Problem statement:
Which lines in the data below contain the word "pixel"? Pull each of them out.

Source material:
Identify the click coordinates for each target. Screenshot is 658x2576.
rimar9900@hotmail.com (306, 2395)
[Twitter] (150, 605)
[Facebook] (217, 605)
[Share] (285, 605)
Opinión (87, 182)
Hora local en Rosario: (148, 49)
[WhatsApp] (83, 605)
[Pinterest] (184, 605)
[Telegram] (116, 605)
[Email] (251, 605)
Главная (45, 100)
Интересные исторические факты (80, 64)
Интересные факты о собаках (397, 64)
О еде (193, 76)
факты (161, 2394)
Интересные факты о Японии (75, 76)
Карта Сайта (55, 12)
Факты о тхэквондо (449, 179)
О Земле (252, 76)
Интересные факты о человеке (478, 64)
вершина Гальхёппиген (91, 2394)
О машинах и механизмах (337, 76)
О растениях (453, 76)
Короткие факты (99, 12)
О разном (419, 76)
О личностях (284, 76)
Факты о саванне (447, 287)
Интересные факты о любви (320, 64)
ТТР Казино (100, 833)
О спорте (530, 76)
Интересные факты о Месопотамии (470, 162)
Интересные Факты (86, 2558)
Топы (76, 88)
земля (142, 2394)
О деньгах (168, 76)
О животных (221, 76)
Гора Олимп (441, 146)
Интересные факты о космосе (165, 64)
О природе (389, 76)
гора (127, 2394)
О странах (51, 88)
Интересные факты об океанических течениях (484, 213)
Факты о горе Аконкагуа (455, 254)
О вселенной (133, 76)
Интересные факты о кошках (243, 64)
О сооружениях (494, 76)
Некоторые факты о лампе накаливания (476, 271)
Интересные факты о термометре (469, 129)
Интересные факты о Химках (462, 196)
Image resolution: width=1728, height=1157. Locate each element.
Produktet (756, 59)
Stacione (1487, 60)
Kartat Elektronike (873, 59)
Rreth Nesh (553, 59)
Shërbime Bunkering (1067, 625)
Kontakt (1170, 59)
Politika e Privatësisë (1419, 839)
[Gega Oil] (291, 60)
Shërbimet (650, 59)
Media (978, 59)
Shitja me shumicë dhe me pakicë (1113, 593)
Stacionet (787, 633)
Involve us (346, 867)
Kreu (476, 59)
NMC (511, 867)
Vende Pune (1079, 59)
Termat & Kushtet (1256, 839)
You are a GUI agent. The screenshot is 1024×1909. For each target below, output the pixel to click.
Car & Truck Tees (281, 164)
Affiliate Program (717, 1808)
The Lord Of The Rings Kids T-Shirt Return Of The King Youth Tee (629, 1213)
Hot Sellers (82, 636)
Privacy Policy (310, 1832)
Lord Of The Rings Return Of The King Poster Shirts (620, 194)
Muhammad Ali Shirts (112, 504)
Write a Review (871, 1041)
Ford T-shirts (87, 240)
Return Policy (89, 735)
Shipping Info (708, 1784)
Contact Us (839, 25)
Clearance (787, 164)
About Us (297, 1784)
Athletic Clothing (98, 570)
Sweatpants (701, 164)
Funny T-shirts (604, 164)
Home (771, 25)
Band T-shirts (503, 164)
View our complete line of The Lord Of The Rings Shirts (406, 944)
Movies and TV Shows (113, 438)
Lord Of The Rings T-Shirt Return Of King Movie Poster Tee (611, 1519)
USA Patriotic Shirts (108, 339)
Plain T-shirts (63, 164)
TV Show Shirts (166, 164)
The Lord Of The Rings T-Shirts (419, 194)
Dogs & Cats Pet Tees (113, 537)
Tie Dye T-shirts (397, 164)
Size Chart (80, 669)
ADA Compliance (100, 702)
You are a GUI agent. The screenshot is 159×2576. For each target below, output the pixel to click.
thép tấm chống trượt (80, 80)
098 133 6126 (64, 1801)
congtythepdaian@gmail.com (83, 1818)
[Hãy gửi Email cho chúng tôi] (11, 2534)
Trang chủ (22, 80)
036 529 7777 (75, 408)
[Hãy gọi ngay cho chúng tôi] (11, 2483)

Written solution:
You are a GUI agent. The screenshot is 1024×1909. For each target below, output the pixel to click.
You are a GUI agent. The screenshot is 159×2576. For each target below, output the pixel to click.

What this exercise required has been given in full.